Australia has enacted a world-first ban on social media for users aged under 16, causing millions of children and teenagers to lose access to their accounts.

Facebook, Instagram, Threads, X, YouTube, Snapchat, Reddit, Kick, Twitch and TikTok are expected to have taken steps from Wednesday to remove accounts held by users under 16 years of age in Australia, and prevent those teens from registering new accounts.

Platforms that do not comply risk fines of up to $49.5m.

There have been some teething problems with the ban’s implementation. Guardian Australia has received several reports of those under 16 passing the facial age assurance tests, but the government has flagged it is not expecting the ban will be perfect from day one.

All listed platforms apart from X had confirmed by Tuesday they would comply with the ban. The eSafety commissioner, Julie Inman Grant, said it had recently had a conversation with X about how it would comply, but the company had not communicated its policy to users.

Bluesky, an X alternative, announced on Tuesday it would also ban under-16s, despite eSafety assessing the platform as “low risk” due to its small user base of 50,000 in Australia.

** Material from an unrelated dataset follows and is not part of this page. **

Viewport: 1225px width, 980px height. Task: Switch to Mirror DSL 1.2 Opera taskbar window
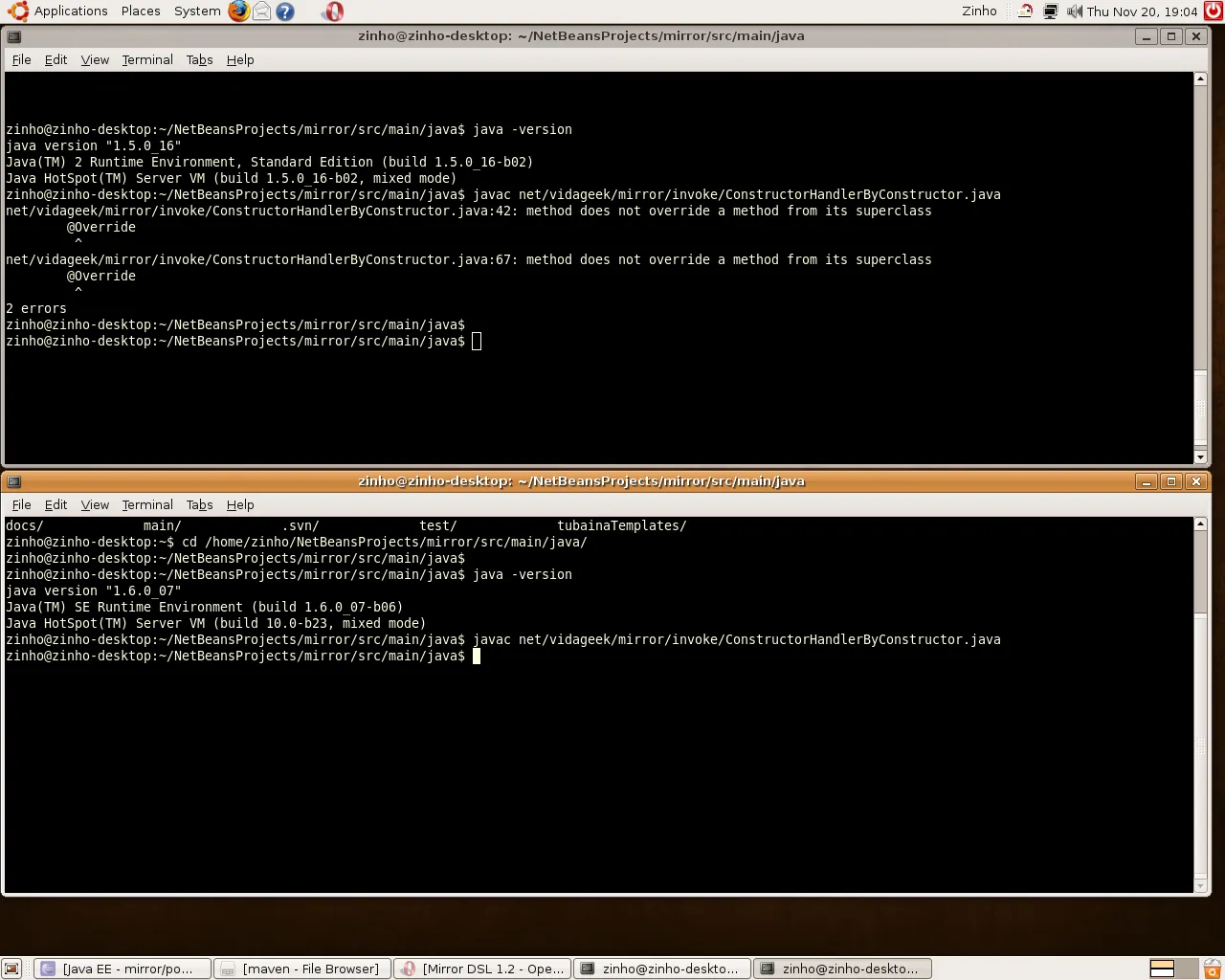pyautogui.click(x=482, y=969)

Parents of children affected by the ban shared a spectrum of views on the policy. One parent told the Guardian their 15-year-old daughter was “very distressed” because “all her 14 to 15-year-old friends have been age verified as 18 by Snapchat”. Since she had been identified as under 16, they feared “her friends will keep using Snapchat to talk and organise social events and she will be left out”.

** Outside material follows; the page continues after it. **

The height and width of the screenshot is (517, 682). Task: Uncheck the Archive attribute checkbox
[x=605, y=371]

Others said the ban “can’t come quickly enough”. One parent said their daughter was “completely addicted” to social media and the ban “provides us with a support framework to keep her off these platforms”.

“The fact that teenagers occasionally find a way to have a drink doesn’t diminish the value of having a clear, ­national standard.”

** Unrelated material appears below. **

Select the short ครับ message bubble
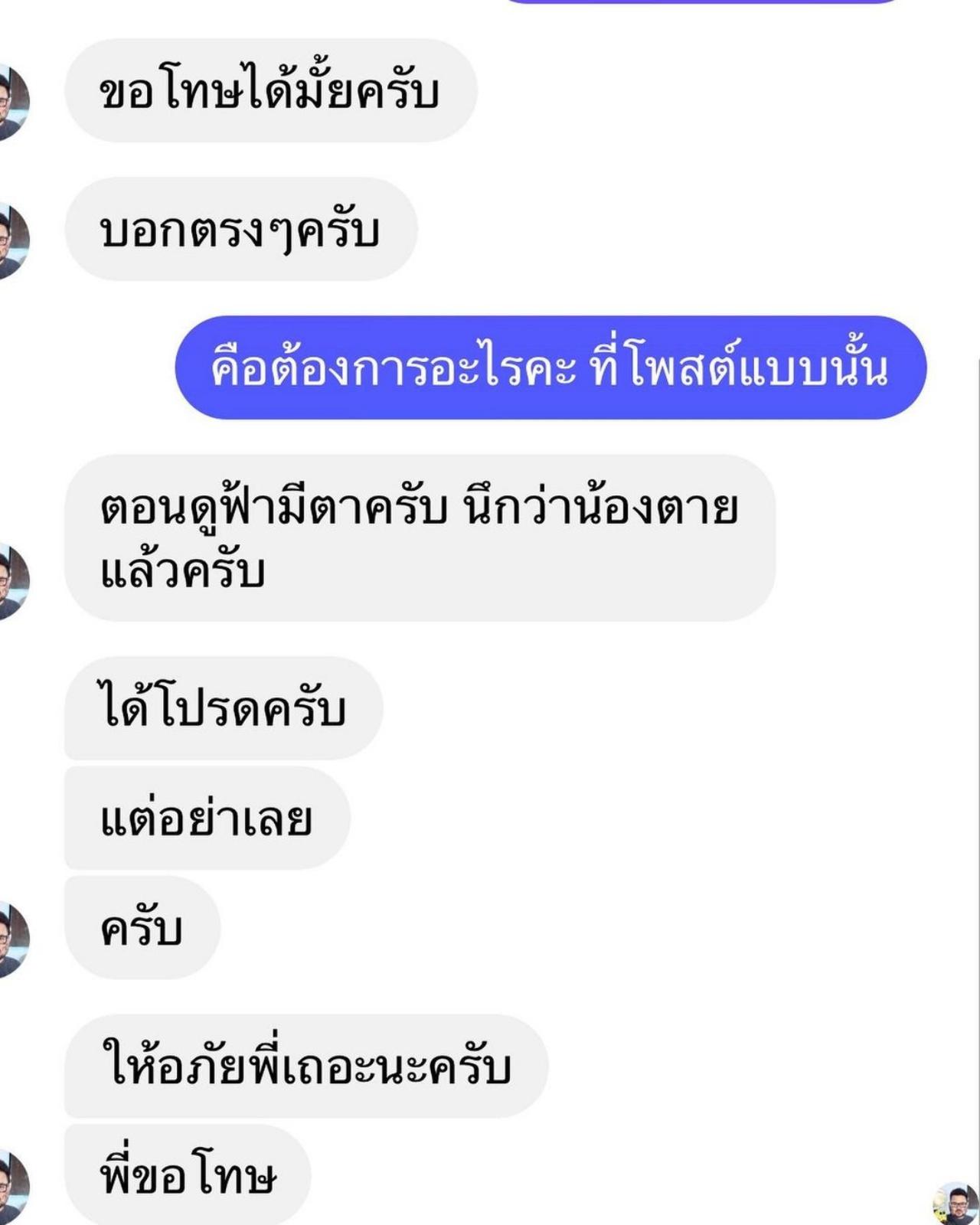This screenshot has width=980, height=1225. [142, 927]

Polling has consistently shown that two-thirds of voters support raising the minimum age for social media to 16. The opposition, including leader Sussan Ley, have recently voiced alarm about the ban, despite waving the legislation through parliament and the former Liberal leader Peter Dutton championing it.

The ban has garnered worldwide attention, with several nations indicating they will adopt a ban of their own, including Malaysia, Denmark and Norway. The European Union passed a resolution to adopt similar restrictions, while a spokesperson for the British government told Reuters it was “closely monitoring Australia’s approach to age restrictions”.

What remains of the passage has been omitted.